Your goal: Would you retype all of these records exactly?

Items listed in a dataset
++++++

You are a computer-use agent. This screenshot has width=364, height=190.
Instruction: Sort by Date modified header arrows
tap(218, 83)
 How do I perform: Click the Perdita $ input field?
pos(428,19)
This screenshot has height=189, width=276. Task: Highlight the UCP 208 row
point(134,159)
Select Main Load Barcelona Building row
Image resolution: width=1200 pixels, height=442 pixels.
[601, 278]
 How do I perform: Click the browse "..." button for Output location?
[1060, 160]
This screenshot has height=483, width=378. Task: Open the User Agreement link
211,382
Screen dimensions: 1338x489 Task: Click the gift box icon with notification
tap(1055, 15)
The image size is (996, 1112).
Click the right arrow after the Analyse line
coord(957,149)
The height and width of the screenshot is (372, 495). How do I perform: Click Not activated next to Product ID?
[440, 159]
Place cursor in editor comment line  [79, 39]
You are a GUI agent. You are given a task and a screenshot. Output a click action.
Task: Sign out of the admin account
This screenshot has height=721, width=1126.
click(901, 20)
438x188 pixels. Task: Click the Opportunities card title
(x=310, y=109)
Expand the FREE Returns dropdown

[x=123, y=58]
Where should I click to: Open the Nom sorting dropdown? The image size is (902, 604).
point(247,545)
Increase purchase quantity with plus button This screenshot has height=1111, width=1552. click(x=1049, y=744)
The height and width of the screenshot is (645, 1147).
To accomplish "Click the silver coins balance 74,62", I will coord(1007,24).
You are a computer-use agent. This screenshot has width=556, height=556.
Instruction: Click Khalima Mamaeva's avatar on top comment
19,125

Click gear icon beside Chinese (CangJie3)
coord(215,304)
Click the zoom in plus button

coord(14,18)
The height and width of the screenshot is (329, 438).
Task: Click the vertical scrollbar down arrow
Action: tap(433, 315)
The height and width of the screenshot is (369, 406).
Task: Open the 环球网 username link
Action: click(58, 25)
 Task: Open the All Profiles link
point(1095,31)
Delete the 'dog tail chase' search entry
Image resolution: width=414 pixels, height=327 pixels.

++++++

Answer space:
You are a computer-use agent. This screenshot has width=364, height=190.
Instruction: Sort by Date modified header arrows
tap(218, 83)
 How do I perform: Click the Perdita $ input field?
pos(428,19)
This screenshot has height=189, width=276. Task: Highlight the UCP 208 row
point(134,159)
Select Main Load Barcelona Building row
Image resolution: width=1200 pixels, height=442 pixels.
[601, 278]
 How do I perform: Click the browse "..." button for Output location?
[1060, 160]
This screenshot has height=483, width=378. Task: Open the User Agreement link
211,382
Screen dimensions: 1338x489 Task: Click the gift box icon with notification
tap(1055, 15)
The image size is (996, 1112).
Click the right arrow after the Analyse line
coord(957,149)
The height and width of the screenshot is (372, 495). How do I perform: Click Not activated next to Product ID?
[440, 159]
Place cursor in editor comment line  [79, 39]
You are a GUI agent. You are given a task and a screenshot. Output a click action.
Task: Sign out of the admin account
This screenshot has height=721, width=1126.
click(901, 20)
438x188 pixels. Task: Click the Opportunities card title
(x=310, y=109)
Expand the FREE Returns dropdown

[x=123, y=58]
Where should I click to: Open the Nom sorting dropdown? The image size is (902, 604).
point(247,545)
Increase purchase quantity with plus button This screenshot has height=1111, width=1552. click(x=1049, y=744)
The height and width of the screenshot is (645, 1147).
To accomplish "Click the silver coins balance 74,62", I will coord(1007,24).
You are a computer-use agent. This screenshot has width=556, height=556.
Instruction: Click Khalima Mamaeva's avatar on top comment
19,125

Click gear icon beside Chinese (CangJie3)
coord(215,304)
Click the zoom in plus button

coord(14,18)
The height and width of the screenshot is (329, 438).
Task: Click the vertical scrollbar down arrow
Action: tap(433, 315)
The height and width of the screenshot is (369, 406).
Task: Open the 环球网 username link
Action: click(58, 25)
 Task: Open the All Profiles link
point(1095,31)
Delete the 'dog tail chase' search entry
Image resolution: width=414 pixels, height=327 pixels.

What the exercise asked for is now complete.